* What to work on
Repeat every line that appears below, with nothing altered.

* Recorded data

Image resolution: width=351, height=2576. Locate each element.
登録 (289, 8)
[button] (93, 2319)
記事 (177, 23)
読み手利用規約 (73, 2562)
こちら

* Completed exercise
Image resolution: width=351, height=2576. Locate each element.
登録 (289, 8)
[button] (93, 2319)
記事 (177, 23)
読み手利用規約 (73, 2562)
こちら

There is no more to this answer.